_Task to carry out_:
Return each entry exactly, so that nothing in the data differs from the original.

[Collected data]
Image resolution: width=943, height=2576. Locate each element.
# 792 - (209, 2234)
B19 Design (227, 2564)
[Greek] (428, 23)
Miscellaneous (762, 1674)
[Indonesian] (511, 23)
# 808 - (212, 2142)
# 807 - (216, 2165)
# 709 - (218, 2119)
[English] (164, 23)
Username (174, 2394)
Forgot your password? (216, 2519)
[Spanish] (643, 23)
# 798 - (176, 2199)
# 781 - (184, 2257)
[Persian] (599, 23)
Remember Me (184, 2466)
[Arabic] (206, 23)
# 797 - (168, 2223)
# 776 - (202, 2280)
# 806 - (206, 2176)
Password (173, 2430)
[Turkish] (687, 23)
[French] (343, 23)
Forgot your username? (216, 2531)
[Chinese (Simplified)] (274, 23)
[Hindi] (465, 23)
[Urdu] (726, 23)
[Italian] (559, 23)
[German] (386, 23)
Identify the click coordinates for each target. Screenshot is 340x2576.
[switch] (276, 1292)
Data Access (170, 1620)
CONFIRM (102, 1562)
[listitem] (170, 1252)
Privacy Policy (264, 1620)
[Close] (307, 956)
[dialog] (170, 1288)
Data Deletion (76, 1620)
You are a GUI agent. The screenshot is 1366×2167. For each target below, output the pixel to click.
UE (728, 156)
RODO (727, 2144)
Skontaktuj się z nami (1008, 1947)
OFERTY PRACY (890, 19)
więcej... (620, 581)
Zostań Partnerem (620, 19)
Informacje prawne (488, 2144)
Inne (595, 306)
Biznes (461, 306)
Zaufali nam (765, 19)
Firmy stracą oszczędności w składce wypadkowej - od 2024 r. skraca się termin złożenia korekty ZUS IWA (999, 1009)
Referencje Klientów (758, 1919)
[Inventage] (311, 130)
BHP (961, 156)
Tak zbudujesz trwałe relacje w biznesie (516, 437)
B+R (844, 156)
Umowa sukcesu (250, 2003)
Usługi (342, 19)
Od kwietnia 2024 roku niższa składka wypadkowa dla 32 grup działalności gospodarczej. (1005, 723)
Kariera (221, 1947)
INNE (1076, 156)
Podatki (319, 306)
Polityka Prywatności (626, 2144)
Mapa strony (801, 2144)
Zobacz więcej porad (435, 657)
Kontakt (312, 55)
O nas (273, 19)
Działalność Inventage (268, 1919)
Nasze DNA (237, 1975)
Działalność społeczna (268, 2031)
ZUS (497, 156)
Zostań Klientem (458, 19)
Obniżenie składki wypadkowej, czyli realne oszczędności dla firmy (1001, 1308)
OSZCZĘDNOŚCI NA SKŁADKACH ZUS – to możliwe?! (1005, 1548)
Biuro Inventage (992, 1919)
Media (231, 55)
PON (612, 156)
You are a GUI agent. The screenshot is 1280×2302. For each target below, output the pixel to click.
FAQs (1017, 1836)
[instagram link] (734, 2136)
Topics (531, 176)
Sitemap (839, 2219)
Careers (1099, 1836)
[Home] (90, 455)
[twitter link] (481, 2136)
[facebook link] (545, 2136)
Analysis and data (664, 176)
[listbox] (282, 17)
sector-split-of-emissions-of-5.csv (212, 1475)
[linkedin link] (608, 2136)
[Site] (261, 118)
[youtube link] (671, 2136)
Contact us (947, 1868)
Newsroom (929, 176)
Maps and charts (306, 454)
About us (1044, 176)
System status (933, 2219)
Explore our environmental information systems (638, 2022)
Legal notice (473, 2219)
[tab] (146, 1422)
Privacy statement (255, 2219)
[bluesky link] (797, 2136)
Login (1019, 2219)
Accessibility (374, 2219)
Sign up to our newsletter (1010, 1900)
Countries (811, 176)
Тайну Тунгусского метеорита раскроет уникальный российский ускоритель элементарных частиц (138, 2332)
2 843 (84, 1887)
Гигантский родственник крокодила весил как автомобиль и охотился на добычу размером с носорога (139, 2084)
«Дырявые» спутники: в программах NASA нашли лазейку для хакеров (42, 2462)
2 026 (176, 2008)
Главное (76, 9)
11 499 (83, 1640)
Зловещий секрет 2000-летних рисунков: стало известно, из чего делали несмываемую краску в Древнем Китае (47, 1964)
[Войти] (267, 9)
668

_Your solution_:
Image resolution: width=943, height=2576. Locate each element.
# 792 - (209, 2234)
B19 Design (227, 2564)
[Greek] (428, 23)
Miscellaneous (762, 1674)
[Indonesian] (511, 23)
# 808 - (212, 2142)
# 807 - (216, 2165)
# 709 - (218, 2119)
[English] (164, 23)
Username (174, 2394)
Forgot your password? (216, 2519)
[Spanish] (643, 23)
# 798 - (176, 2199)
# 781 - (184, 2257)
[Persian] (599, 23)
Remember Me (184, 2466)
[Arabic] (206, 23)
# 797 - (168, 2223)
# 776 - (202, 2280)
# 806 - (206, 2176)
Password (173, 2430)
[Turkish] (687, 23)
[French] (343, 23)
Forgot your username? (216, 2531)
[Chinese (Simplified)] (274, 23)
[Hindi] (465, 23)
[Urdu] (726, 23)
[Italian] (559, 23)
[German] (386, 23)
Identify the click coordinates for each target. Screenshot is 340x2576.
[switch] (276, 1292)
Data Access (170, 1620)
CONFIRM (102, 1562)
[listitem] (170, 1252)
Privacy Policy (264, 1620)
[Close] (307, 956)
[dialog] (170, 1288)
Data Deletion (76, 1620)
You are a GUI agent. The screenshot is 1366×2167. For each target below, output the pixel to click.
UE (728, 156)
RODO (727, 2144)
Skontaktuj się z nami (1008, 1947)
OFERTY PRACY (890, 19)
więcej... (620, 581)
Zostań Partnerem (620, 19)
Informacje prawne (488, 2144)
Inne (595, 306)
Biznes (461, 306)
Zaufali nam (765, 19)
Firmy stracą oszczędności w składce wypadkowej - od 2024 r. skraca się termin złożenia korekty ZUS IWA (999, 1009)
Referencje Klientów (758, 1919)
[Inventage] (311, 130)
BHP (961, 156)
Tak zbudujesz trwałe relacje w biznesie (516, 437)
B+R (844, 156)
Umowa sukcesu (250, 2003)
Usługi (342, 19)
Od kwietnia 2024 roku niższa składka wypadkowa dla 32 grup działalności gospodarczej. (1005, 723)
Kariera (221, 1947)
INNE (1076, 156)
Podatki (319, 306)
Polityka Prywatności (626, 2144)
Mapa strony (801, 2144)
Zobacz więcej porad (435, 657)
Kontakt (312, 55)
O nas (273, 19)
Działalność Inventage (268, 1919)
Nasze DNA (237, 1975)
Działalność społeczna (268, 2031)
ZUS (497, 156)
Zostań Klientem (458, 19)
Obniżenie składki wypadkowej, czyli realne oszczędności dla firmy (1001, 1308)
OSZCZĘDNOŚCI NA SKŁADKACH ZUS – to możliwe?! (1005, 1548)
Biuro Inventage (992, 1919)
Media (231, 55)
PON (612, 156)
You are a GUI agent. The screenshot is 1280×2302. For each target below, output the pixel to click.
FAQs (1017, 1836)
[instagram link] (734, 2136)
Topics (531, 176)
Sitemap (839, 2219)
Careers (1099, 1836)
[Home] (90, 455)
[twitter link] (481, 2136)
[facebook link] (545, 2136)
Analysis and data (664, 176)
[listbox] (282, 17)
sector-split-of-emissions-of-5.csv (212, 1475)
[linkedin link] (608, 2136)
[Site] (261, 118)
[youtube link] (671, 2136)
Contact us (947, 1868)
Newsroom (929, 176)
Maps and charts (306, 454)
About us (1044, 176)
System status (933, 2219)
Explore our environmental information systems (638, 2022)
Legal notice (473, 2219)
[tab] (146, 1422)
Privacy statement (255, 2219)
[bluesky link] (797, 2136)
Login (1019, 2219)
Accessibility (374, 2219)
Sign up to our newsletter (1010, 1900)
Countries (811, 176)
Тайну Тунгусского метеорита раскроет уникальный российский ускоритель элементарных частиц (138, 2332)
2 843 (84, 1887)
Гигантский родственник крокодила весил как автомобиль и охотился на добычу размером с носорога (139, 2084)
«Дырявые» спутники: в программах NASA нашли лазейку для хакеров (42, 2462)
2 026 (176, 2008)
Главное (76, 9)
11 499 (83, 1640)
Зловещий секрет 2000-летних рисунков: стало известно, из чего делали несмываемую краску в Древнем Китае (47, 1964)
[Войти] (267, 9)
668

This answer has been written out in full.